Photo: Reuben Polansky/3DownNation. All rights reserved.

Winning a Grey Cup immortalizes you in pro football history, etching your legacy alongside legends on a centuries-old monument to Canadian excellence. It also happens to get you paid.

Playoff compensation is a term that is regularly thrown about during free agency as a reminder that shaving a little off the top to join a contender may actually earn you more in the long run. However, just how much more is rarely specified in those discussions.

While salaries and bonuses vary substantially during the regular season, every player on the active roster or injured list makes the same amount of money in the postseason. That means for the highest-earning CFL players, like starting quarterbacks, playoff money can be less than their regular game cheques. By contrast, it can be a boon for those at the back of the roster, as the cumulative amount received for a Grey Cup run equals roughly a third of the league’s minimum salary.

Each stage of the playoffs is tied to a different dollar figure. For the East and West Semi-Finals, players on participating teams make $3,400. For members of the Winnipeg Blue Bombers and Calgary Stampeders, this was the extent of their playoff earnings.

Teams that finish first in the division and receive a first-round bye also take home $3,400, plus another $3,600 for participating in the West or East Final. For the Hamilton Tiger-Cats and B.C. Lions, being eliminated in the second round meant $7,000 in additional earnings through the playoffs.

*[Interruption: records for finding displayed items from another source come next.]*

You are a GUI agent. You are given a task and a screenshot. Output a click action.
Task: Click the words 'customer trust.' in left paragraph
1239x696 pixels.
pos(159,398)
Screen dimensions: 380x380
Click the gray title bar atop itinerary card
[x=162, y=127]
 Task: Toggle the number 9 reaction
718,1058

The Grey Cup is where the real money gets made and is the only game in which compensation is determined by the result. Lose in your shot at a CFL title, and you get $8,000 in which to drown your sorrows — more than doubling your earnings for the rest of the playoffs. All told, players who were active or injured for all three games of the Montreal Alouettes’ postseason run made $15,000.

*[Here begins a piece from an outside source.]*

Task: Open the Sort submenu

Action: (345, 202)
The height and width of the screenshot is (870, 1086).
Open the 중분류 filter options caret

However, to the victor go the spoils, and a Grey Cup win is accompanied by much more than champagne and confetti. Hoisting that coveted chalice earns you a lump sum of $16,000 and a championship ring given free of charge. That is the equivalent of roughly four CFL games on minimum salary.

For the victorious Saskatchewan Roughriders, that meant a total playoff earnings of $23,000 for every player. That’s a substantial windfall for three extra weeks of work, especially considering you get to party at the end of it and may never have to pay for a drink in Regina again.

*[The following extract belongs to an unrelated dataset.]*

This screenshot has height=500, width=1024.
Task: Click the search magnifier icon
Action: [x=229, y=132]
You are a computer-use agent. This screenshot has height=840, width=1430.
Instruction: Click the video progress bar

Postseason compensation is not covered under the salary cap, so teams can rest easy knowing that accomplishing the ultimate goal won’t tank their budget. However, the amount they are required to pay players could be increased in the future, depending on the application of the revenue growth sharing formula in the collective bargaining agreement.

Unless change is forced through before that point, a mandatory increase will occur once defined league revenues reach $300 million. That would see players receive an extra $500 for playoff game, $2,000 for a Grey Cup loss, and $4,000 for a Grey Cup win.